SELECT COUNT(DISTINCT date, city) - 189472
FROM dim_temperature
""").show()

+-----------------------------------+
|(count(1) - CAST(189472 AS BIGINT))|
+-----------------------------------+
|                                  0|
+-----------------------------------+

+-----------------------------------------------------+
|(count(DISTINCT date, city) - CAST(189472 AS BIGINT))|
+-----------------------------------------------------+
|                                                    0|
+-----------------------------------------------------+



#### 4.3 Data dictionary 
Create a data dictionary for your data model. For each field, provide a brief description of what the data is and where it came from.
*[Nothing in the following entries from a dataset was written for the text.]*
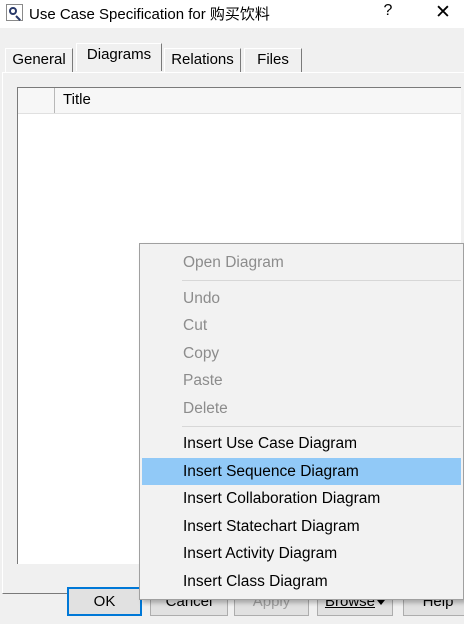  I want to click on help-title-button: ?, so click(388, 11).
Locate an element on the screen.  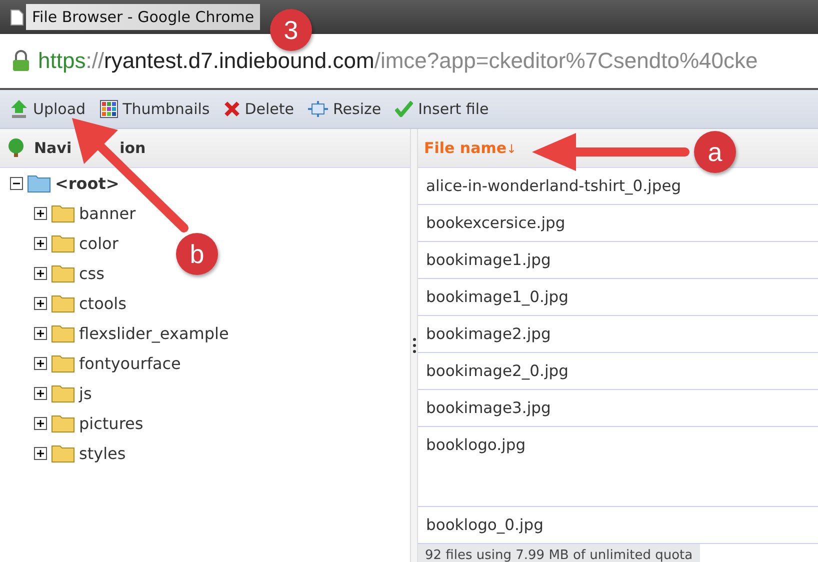
panel-title: Navi is located at coordinates (53, 148).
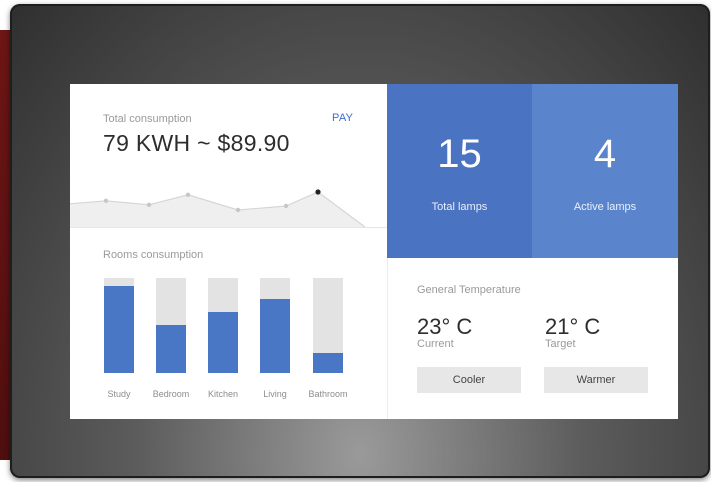 The width and height of the screenshot is (711, 482). Describe the element at coordinates (196, 143) in the screenshot. I see `total-consumption-value: 79 KWH ~ $89.90` at that location.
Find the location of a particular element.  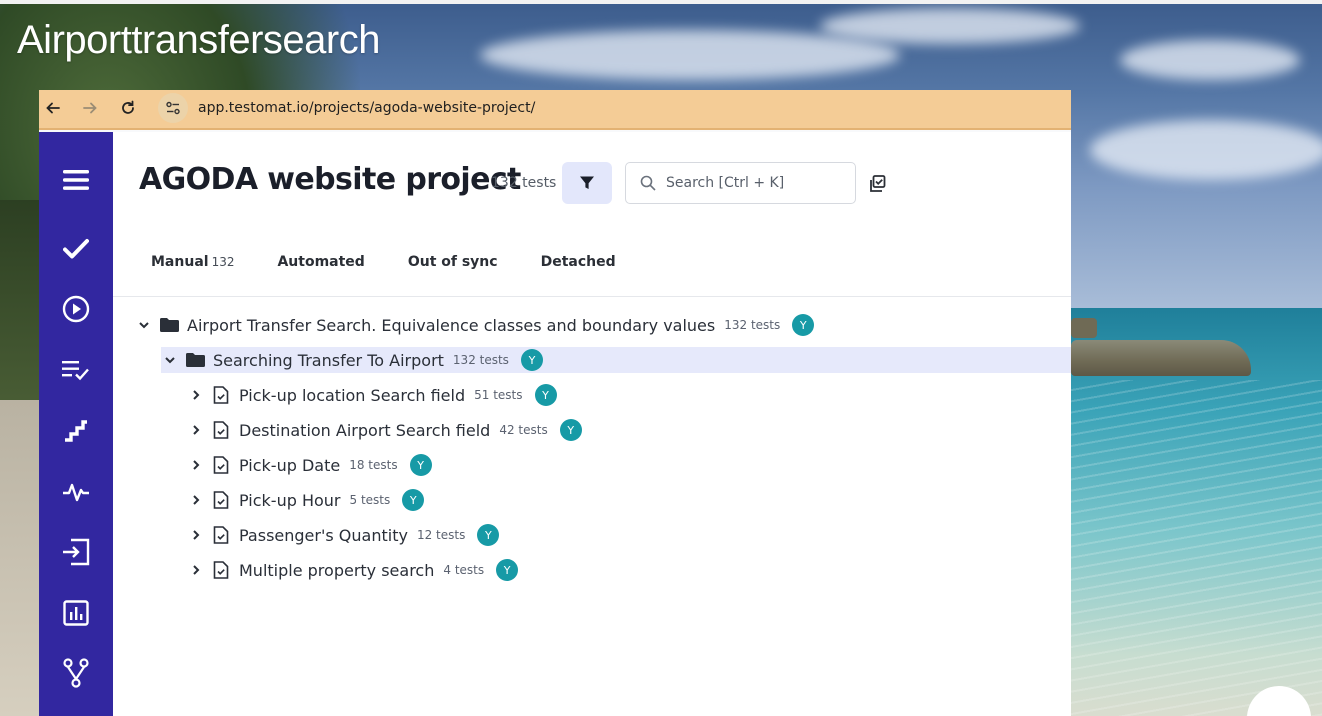

tab-manual-label: Manual is located at coordinates (180, 262).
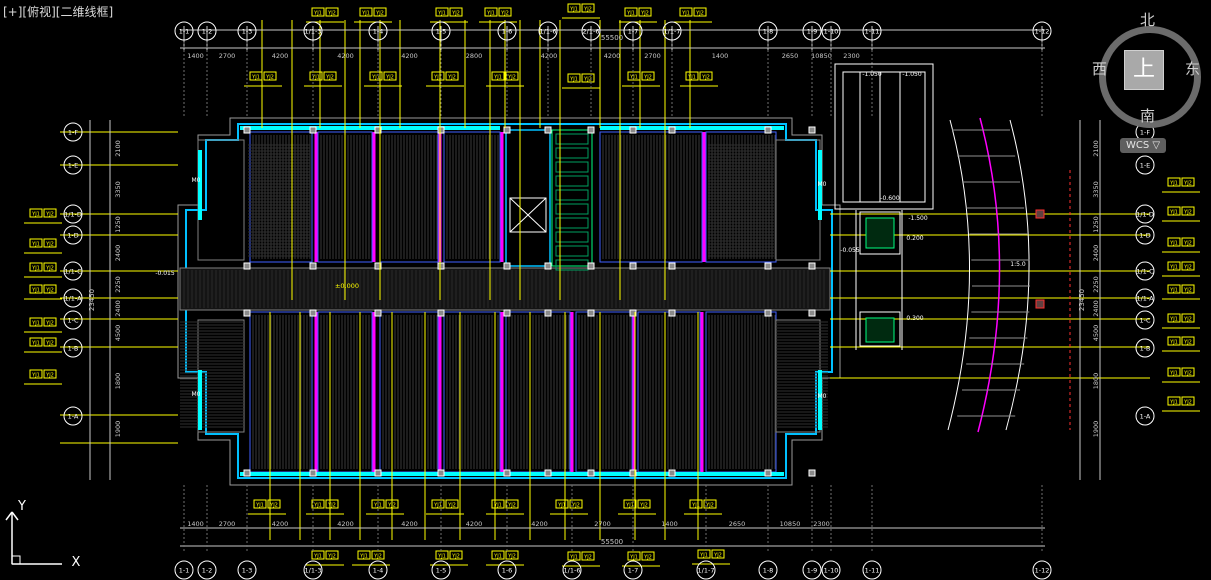 The image size is (1211, 580). What do you see at coordinates (1096, 224) in the screenshot?
I see `dim-right-value: 1250` at bounding box center [1096, 224].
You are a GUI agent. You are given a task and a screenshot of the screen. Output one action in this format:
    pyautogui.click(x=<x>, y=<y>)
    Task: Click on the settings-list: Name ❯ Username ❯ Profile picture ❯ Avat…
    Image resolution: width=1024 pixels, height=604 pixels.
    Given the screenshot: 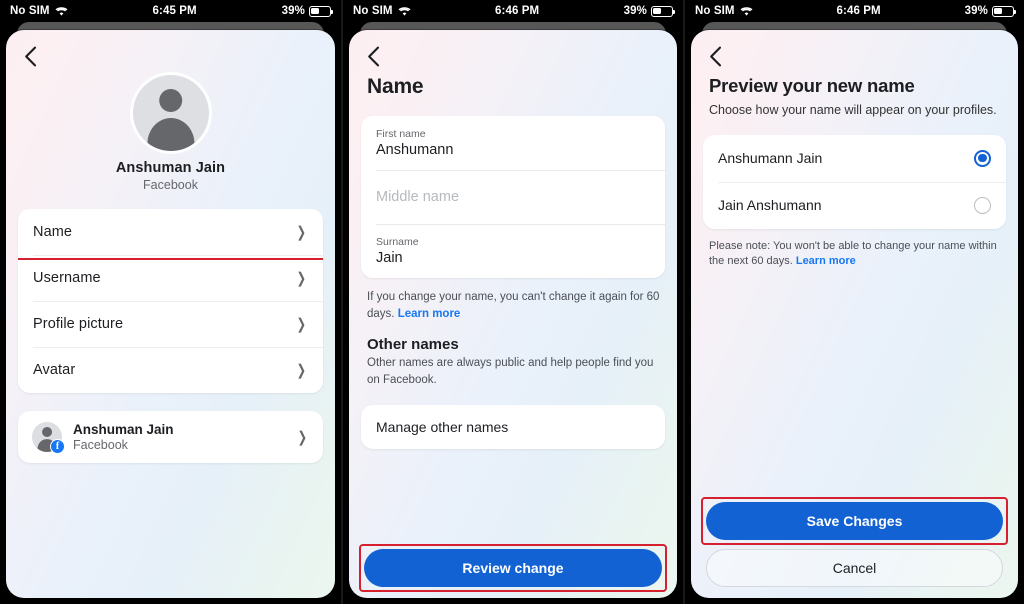 What is the action you would take?
    pyautogui.click(x=170, y=301)
    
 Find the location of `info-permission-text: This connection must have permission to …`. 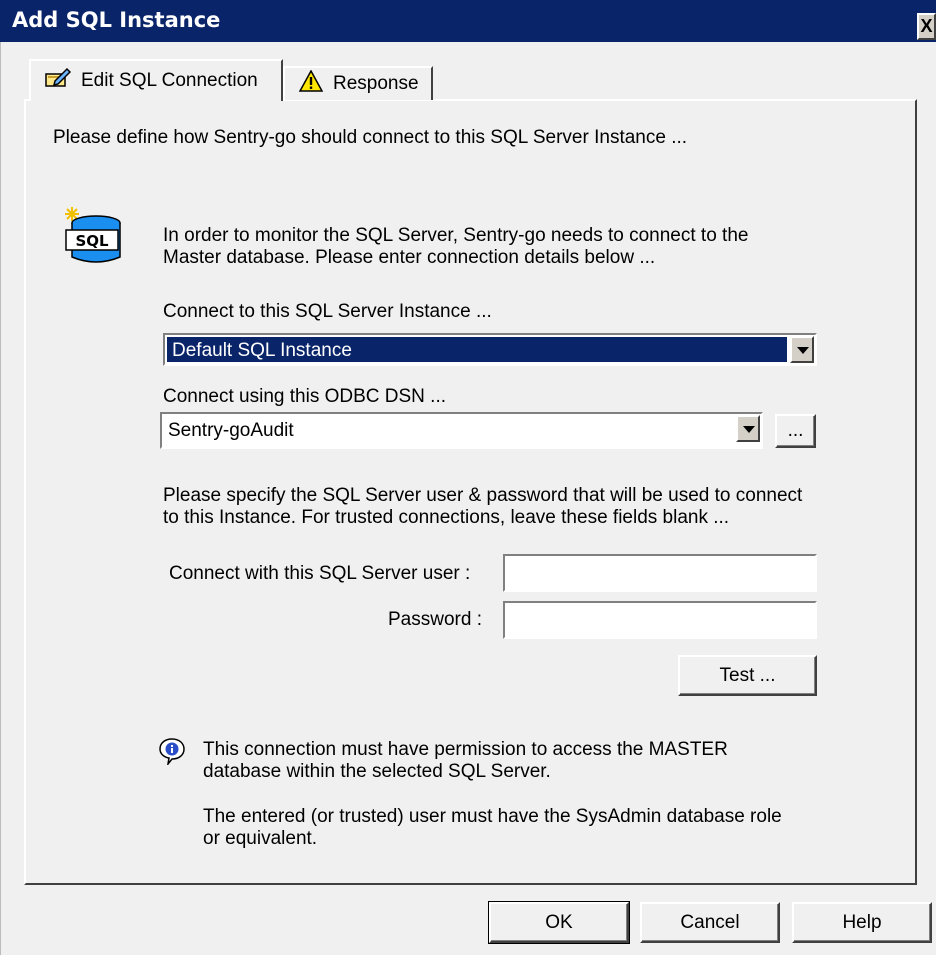

info-permission-text: This connection must have permission to … is located at coordinates (466, 761).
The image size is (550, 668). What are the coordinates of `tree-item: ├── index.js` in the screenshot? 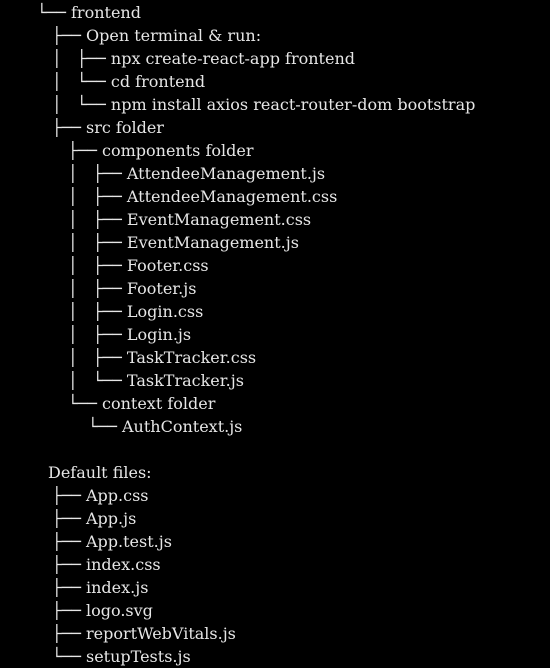 It's located at (100, 588).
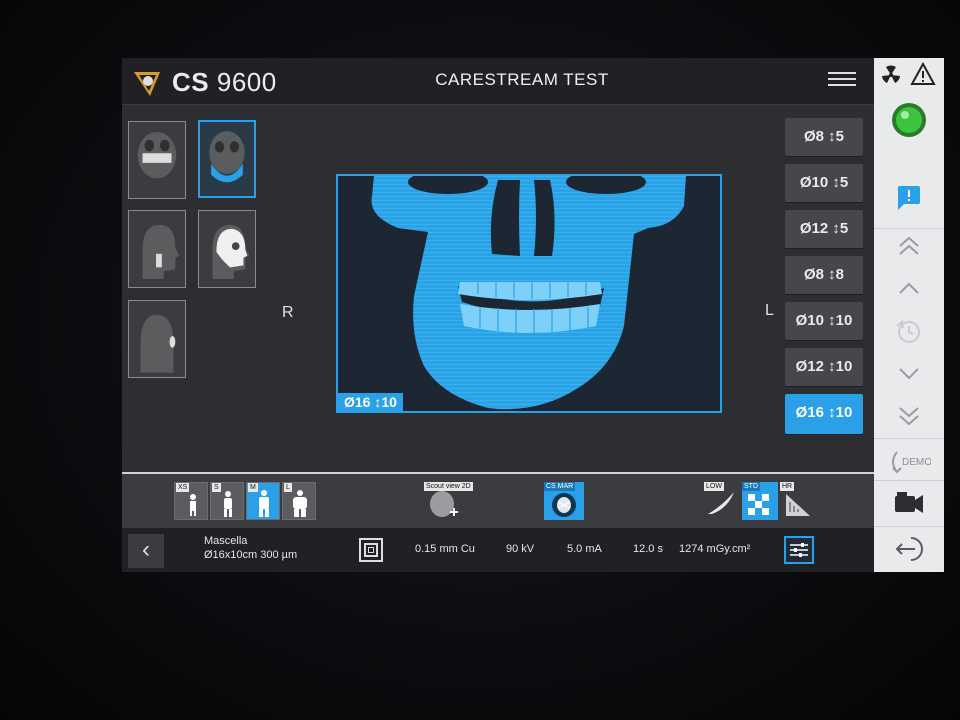 Image resolution: width=960 pixels, height=720 pixels. Describe the element at coordinates (288, 312) in the screenshot. I see `orientation-right-label: R` at that location.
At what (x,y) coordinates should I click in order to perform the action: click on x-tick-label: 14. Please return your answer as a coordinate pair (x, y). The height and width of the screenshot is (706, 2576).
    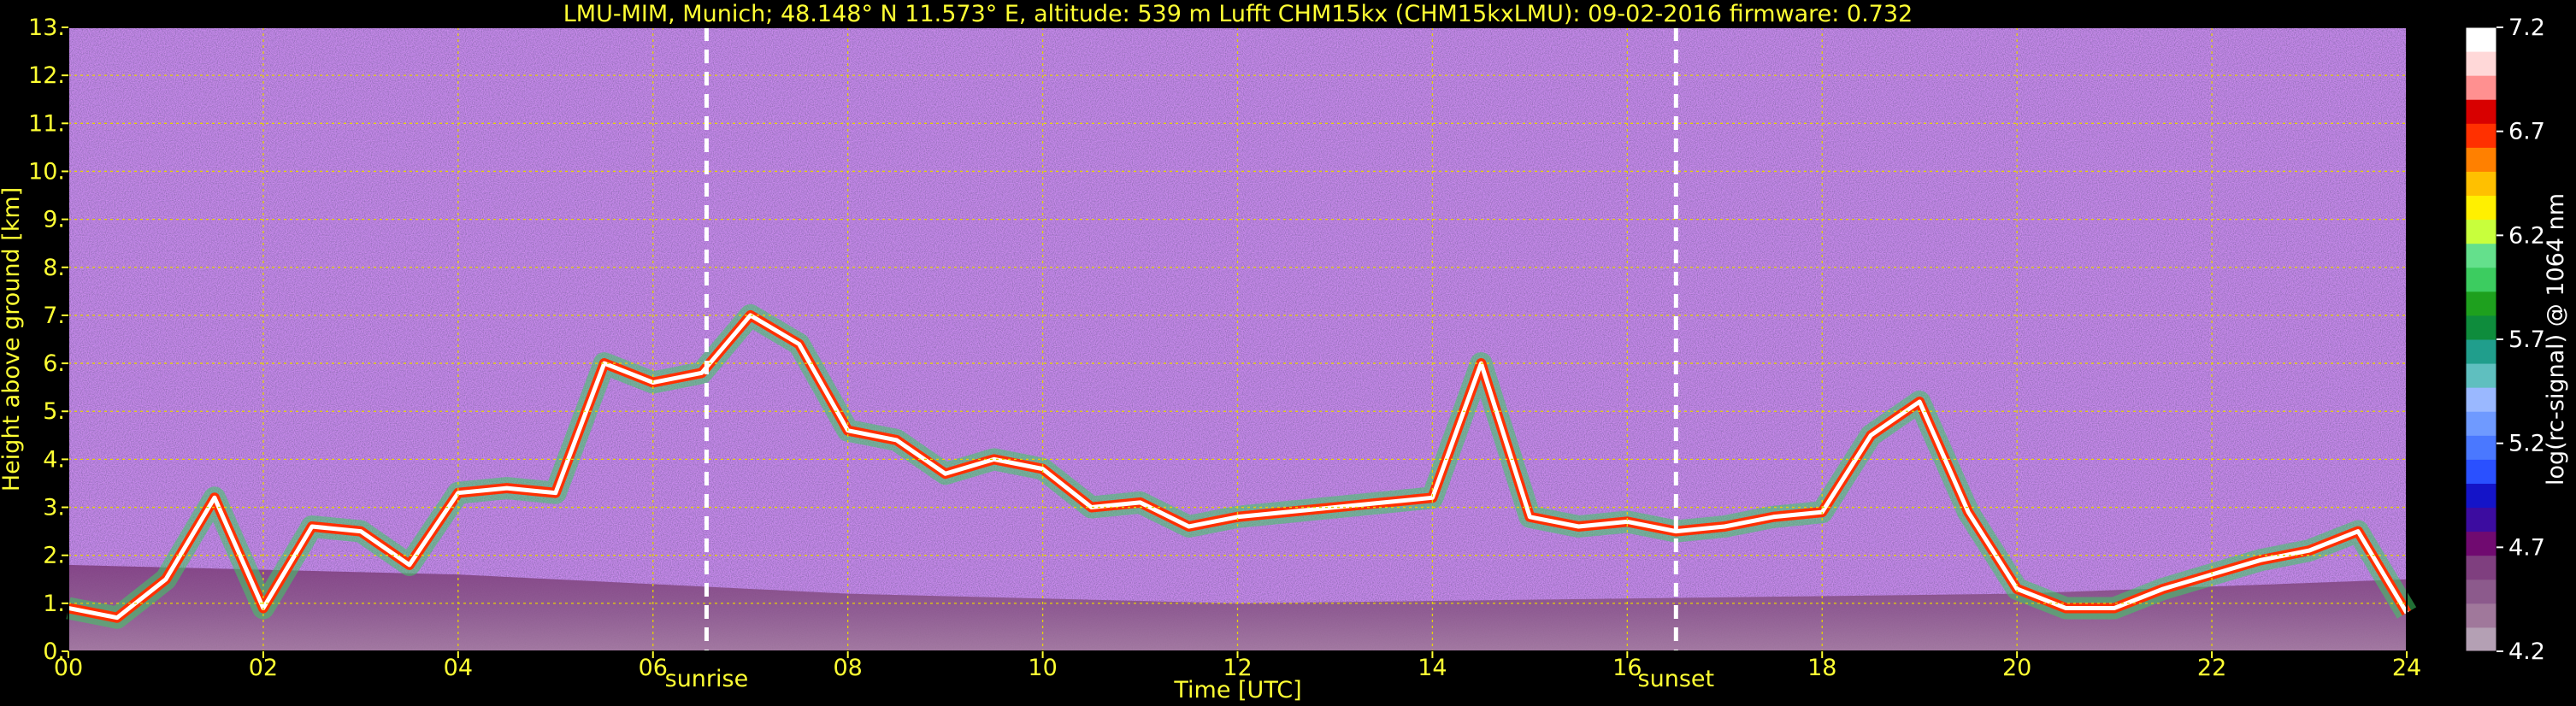
    Looking at the image, I should click on (1432, 668).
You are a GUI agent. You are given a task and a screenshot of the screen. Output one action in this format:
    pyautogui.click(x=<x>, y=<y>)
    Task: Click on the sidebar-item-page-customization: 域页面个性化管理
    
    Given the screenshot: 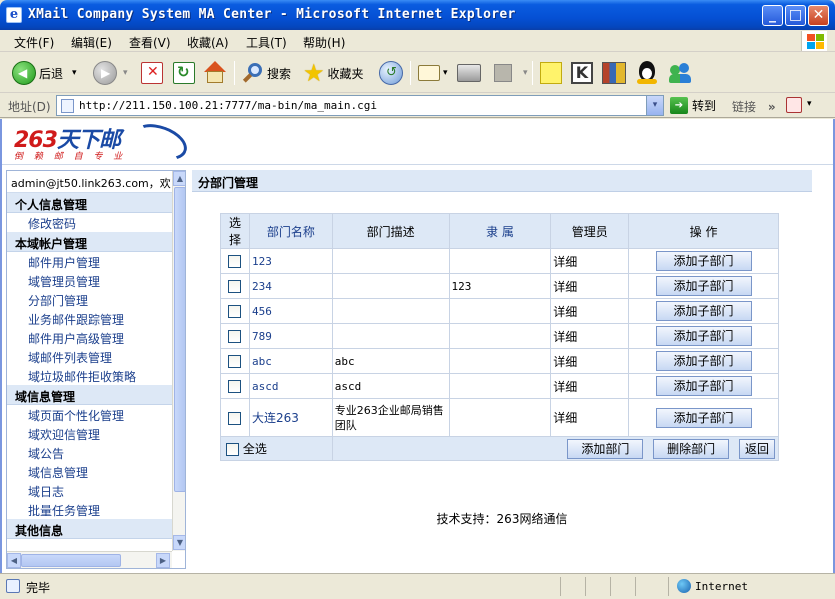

You can include the data dictionary in the notebook or in a separate file.

Please see the beginning of the notebook.

#### Step 5: Complete Project Write Up
* Clearly state the rationale for the choice of tools and technologies for the project.
* Propose how often the data should be updated and why.
* Write a description of how you would approach the problem differently under the following scenarios:
 * The data was increased by 100x.
 * The data populates a dashboard that must be updated on a daily basis by 7am every day.
 * The database needed to be accessed by 100+ people.

Considering the size of the immigration dataset (~ 3 million rows) for only a month, combined with the temperature, airport and demographic dataset, the most sensible technology choice for such an approach would be spark, especially for processing the data over a longer period of time.

This project was intended to look for:

* the effects of temperature aon the volume of travellers,
* the seasonality of travel
* the connection between the volume of travel and the number of entry ports (ie airports)
* the connection between the volume of travel and the demographics of various cities

None of these phenomenons require a rapid update of our data. A monthly or quarterly update is sufficient.

### If under the following scenarios:
    * Data is increased by 100x: Use S3 bucket storage and still use spark as the processing platform (since its well suited for large datasets);
    * Dashboard needs to be updated daily: Use apache Airflow to perform the ETL and data quality validation;
    * database needs to be accessed by >100 people; once the data has been processed, it can be stored in a postgres database (using Redshift), which supports multiuser access.